[[ Data section open ]]

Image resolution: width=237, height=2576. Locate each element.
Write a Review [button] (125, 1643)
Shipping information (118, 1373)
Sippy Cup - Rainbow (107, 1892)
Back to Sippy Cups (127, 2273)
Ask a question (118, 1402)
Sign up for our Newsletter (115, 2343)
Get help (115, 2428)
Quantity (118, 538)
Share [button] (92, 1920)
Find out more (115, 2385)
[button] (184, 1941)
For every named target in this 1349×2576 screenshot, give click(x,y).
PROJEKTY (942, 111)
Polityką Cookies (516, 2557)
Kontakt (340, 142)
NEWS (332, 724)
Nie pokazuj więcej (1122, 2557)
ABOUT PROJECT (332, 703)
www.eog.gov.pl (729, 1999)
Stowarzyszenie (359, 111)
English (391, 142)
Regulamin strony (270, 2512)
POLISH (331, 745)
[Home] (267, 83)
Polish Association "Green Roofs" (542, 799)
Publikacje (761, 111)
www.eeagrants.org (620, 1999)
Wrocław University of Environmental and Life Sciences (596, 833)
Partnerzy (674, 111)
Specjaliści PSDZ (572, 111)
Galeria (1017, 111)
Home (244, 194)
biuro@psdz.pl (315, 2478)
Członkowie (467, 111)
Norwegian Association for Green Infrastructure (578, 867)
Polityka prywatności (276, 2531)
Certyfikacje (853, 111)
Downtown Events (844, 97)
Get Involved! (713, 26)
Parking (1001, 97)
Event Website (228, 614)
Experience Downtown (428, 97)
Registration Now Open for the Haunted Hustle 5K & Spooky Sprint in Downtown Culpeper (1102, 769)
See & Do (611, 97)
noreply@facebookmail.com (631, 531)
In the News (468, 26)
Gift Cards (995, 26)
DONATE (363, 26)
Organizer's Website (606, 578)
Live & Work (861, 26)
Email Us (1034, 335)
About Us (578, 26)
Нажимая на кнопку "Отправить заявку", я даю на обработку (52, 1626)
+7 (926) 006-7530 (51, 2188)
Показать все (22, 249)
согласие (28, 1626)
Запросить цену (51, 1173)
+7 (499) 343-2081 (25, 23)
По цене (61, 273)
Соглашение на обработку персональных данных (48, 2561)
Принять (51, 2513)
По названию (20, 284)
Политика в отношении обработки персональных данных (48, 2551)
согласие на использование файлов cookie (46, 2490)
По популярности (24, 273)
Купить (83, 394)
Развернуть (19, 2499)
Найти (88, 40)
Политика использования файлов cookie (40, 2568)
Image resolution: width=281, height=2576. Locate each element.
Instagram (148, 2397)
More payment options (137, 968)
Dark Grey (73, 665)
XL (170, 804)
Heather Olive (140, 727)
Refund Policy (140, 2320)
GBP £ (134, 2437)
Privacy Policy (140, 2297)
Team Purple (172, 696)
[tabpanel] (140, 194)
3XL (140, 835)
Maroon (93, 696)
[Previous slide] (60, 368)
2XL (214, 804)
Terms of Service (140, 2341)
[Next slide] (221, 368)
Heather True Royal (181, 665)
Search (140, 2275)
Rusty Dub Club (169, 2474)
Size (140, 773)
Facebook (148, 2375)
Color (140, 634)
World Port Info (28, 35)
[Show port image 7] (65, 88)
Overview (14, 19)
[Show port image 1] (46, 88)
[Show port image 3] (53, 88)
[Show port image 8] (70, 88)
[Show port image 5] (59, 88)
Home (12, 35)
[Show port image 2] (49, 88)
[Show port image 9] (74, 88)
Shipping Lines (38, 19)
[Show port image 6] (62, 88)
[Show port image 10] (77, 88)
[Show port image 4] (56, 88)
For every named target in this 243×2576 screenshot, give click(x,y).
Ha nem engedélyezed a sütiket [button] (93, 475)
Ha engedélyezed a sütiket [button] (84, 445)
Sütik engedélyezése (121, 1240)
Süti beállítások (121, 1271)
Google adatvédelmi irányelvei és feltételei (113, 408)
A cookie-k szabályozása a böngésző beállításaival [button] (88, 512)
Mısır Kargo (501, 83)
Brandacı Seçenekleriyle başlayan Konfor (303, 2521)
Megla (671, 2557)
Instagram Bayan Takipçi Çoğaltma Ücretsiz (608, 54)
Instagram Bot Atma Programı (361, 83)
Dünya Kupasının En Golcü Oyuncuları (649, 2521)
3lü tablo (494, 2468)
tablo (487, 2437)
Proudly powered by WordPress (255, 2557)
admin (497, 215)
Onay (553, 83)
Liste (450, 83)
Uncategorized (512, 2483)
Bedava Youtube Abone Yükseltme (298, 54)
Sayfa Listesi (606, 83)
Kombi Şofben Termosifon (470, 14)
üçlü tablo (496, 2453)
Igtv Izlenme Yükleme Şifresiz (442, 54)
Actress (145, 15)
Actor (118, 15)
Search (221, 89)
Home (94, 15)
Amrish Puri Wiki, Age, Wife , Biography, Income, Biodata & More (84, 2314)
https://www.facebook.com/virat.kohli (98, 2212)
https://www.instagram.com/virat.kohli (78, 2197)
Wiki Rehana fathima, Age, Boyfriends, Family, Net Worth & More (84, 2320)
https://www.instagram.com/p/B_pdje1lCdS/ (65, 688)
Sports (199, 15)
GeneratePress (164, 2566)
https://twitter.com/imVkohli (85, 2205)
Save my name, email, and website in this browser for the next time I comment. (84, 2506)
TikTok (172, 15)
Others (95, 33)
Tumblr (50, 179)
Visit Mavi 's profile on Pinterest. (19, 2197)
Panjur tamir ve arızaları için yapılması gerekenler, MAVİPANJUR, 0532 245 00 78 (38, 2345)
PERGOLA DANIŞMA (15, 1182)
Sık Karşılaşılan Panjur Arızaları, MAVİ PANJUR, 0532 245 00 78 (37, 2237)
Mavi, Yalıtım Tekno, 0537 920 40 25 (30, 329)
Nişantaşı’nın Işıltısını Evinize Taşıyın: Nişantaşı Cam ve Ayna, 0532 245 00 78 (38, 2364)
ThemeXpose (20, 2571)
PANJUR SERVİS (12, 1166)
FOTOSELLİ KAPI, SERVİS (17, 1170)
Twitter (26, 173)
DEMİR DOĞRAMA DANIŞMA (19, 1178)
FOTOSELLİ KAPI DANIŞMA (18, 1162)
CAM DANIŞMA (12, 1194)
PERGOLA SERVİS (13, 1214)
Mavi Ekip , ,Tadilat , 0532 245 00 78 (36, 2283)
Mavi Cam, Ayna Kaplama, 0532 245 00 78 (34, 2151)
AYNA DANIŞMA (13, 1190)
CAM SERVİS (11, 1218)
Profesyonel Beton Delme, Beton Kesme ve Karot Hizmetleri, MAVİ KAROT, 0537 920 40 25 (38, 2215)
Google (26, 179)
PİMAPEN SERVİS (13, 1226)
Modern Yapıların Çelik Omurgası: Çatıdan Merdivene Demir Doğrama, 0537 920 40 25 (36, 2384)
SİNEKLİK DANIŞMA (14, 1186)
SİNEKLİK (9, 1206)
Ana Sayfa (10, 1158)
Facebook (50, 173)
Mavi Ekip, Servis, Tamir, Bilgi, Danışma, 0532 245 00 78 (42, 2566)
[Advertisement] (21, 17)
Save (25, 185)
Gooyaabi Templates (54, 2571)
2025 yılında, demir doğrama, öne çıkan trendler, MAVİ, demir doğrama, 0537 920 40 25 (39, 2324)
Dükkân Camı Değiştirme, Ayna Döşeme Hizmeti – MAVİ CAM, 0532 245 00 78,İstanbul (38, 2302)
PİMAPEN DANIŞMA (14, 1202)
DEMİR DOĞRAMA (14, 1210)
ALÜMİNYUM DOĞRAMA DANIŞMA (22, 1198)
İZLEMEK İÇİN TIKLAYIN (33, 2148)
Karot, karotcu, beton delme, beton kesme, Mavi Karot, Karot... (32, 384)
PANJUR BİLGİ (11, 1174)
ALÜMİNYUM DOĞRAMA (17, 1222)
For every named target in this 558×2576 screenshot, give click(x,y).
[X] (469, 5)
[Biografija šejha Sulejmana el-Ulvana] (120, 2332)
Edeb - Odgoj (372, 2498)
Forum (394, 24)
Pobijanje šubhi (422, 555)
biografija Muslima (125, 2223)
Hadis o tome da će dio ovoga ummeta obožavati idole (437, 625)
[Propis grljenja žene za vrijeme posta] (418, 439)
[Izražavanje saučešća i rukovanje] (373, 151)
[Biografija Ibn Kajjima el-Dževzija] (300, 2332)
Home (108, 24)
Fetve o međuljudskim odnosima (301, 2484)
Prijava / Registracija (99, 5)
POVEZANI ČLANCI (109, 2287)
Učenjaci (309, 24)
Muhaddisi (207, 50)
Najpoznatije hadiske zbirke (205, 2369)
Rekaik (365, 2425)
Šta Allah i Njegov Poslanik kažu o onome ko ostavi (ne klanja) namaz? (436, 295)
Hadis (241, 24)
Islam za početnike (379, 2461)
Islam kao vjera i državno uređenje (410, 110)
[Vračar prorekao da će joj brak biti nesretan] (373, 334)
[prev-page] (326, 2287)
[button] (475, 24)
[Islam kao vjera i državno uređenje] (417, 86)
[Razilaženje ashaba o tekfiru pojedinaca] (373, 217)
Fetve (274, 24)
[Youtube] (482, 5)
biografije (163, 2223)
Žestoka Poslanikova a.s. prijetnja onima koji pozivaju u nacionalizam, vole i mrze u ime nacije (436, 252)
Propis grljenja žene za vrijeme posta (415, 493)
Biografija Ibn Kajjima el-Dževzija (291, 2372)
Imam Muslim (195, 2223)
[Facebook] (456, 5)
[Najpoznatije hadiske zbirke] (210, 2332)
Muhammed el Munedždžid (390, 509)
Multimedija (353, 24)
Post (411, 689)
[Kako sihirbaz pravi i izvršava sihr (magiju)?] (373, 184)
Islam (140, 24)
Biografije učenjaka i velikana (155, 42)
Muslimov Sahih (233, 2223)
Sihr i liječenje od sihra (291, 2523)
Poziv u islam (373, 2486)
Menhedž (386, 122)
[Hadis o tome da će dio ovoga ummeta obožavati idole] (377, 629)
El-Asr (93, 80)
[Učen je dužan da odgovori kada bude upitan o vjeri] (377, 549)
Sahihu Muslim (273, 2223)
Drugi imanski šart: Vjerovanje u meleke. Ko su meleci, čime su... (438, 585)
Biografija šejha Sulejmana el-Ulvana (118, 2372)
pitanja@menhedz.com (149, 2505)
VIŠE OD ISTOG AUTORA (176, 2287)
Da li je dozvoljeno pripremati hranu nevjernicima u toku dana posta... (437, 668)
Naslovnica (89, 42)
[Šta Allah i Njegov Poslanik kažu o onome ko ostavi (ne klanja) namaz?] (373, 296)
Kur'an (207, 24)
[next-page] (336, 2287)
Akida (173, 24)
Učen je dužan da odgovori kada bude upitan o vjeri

[[ Data section closed ]]

▸ Task statement: Every line of the entries above that holds "uređenje" should be copied out.

▸ Solution:
Islam kao vjera i državno uređenje (410, 110)
[Islam kao vjera i državno uređenje] (417, 86)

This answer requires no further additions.